Déjà, je pense qu’elle est spontanément perçue comme un scandale. Ce serait terrifiant si ce n’était pas le cas. La mère qui accueillerait la mort de son enfant comme un simple fait serait quelque chose d’affreux. Ensuite, ce fait bête qu’est l’instinct de survie, c’est aussi la forme dans ce monde que prend le fait que nous avons été faits pour la vie éternelle. La mort est un scandale parce que nous percevons dans le plus intime de nous-mêmes que nous ne sommes pas faits pour elle. Faire taire ce scandale, c’est refuser d’entendre que le cri de la vie contre ce qui la tue est beau. Je reste dans la tradition chrétienne de l’anti gnosticisme : la chair n’est pas une malédiction, la vie n’est pas un séjour pénible dont il faut être libéré. Tout le néoplatonisme, le catharisme, qui revient désormais sous la forme des sagesses orientales, a toujours été combattu par l’Église. L’idéal qui veut surmonter, dépasser ou oublier le corps, ce n’est pas chrétien.
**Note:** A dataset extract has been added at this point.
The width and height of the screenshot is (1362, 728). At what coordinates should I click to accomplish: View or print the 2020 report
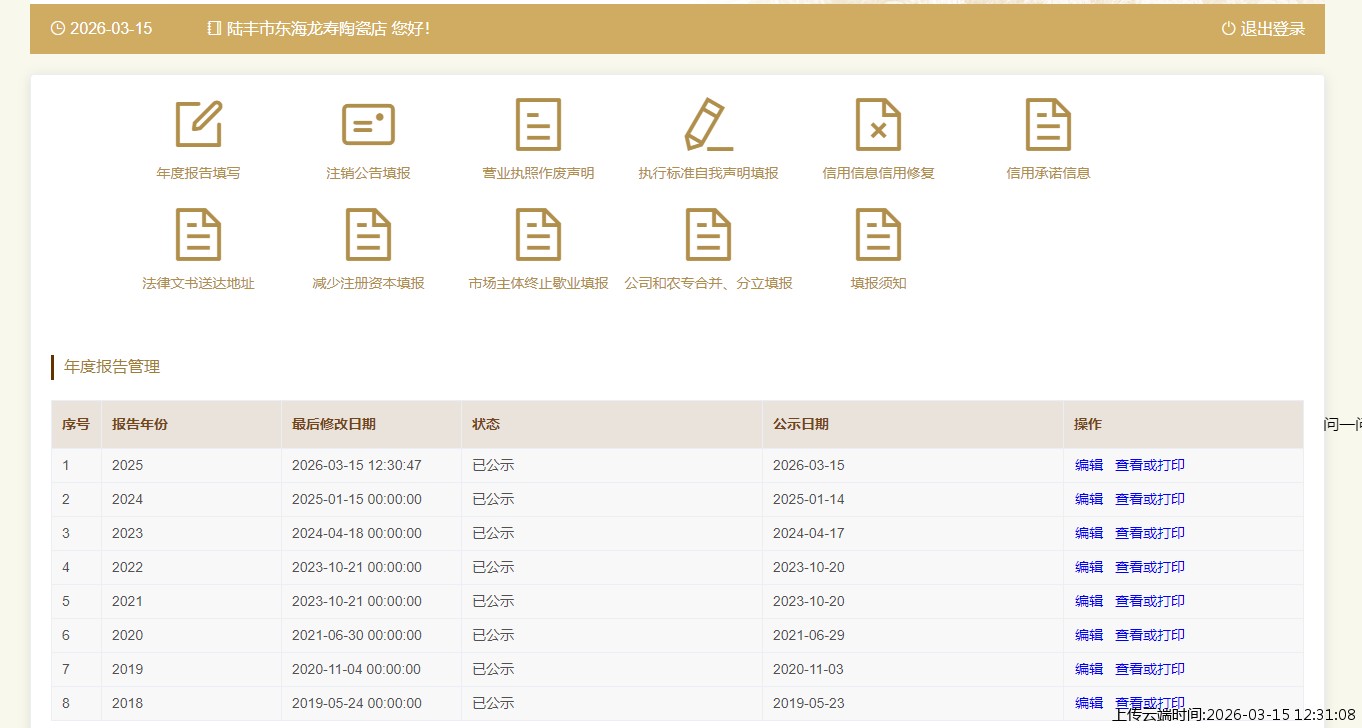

Peut-on dire qu’il y a deux manières d’accepter la mort, l’une par dégoût de la vie, que vous rapprochez du bouddhisme et de l’ataraxie des philosophes grecs, et une autre comme la chance d’accepter de tout perdre pour tout recevoir comme un don dans une ouverture totale à l’amour ?
On peut dire que dans une des sagesses, on vous dit : si tu es parfaitement mort, tu ne mourras pas. L’autre, celle du Christ, dit : si tu es pleinement vivant, tu mourras complètement, mais par là même te sera redonné cette vie pleine. Mais l’essentiel pour comprendre cet enseignement du christianisme, c’est d’y aller lentement et de ne pas faire comme si c’était une logique par A+B. En effet, la force de la sagesse juive et chrétienne, c’est de voir que la vérité, quand elle se donne, ce n’est pas dans un traité logique mais dans un récit et à travers une personne : Dieu et son alliance, le Christ et son l’Église. Ce mal qu’est la mort, s’il doit être vaincu, ce n’est pas par une sagesse mais au fil d’une histoire : l’histoire de notre vie qui fait des petites morts des occasions de s’ouvrir à beaucoup plus. Cela ne peut se faire que dans une histoire.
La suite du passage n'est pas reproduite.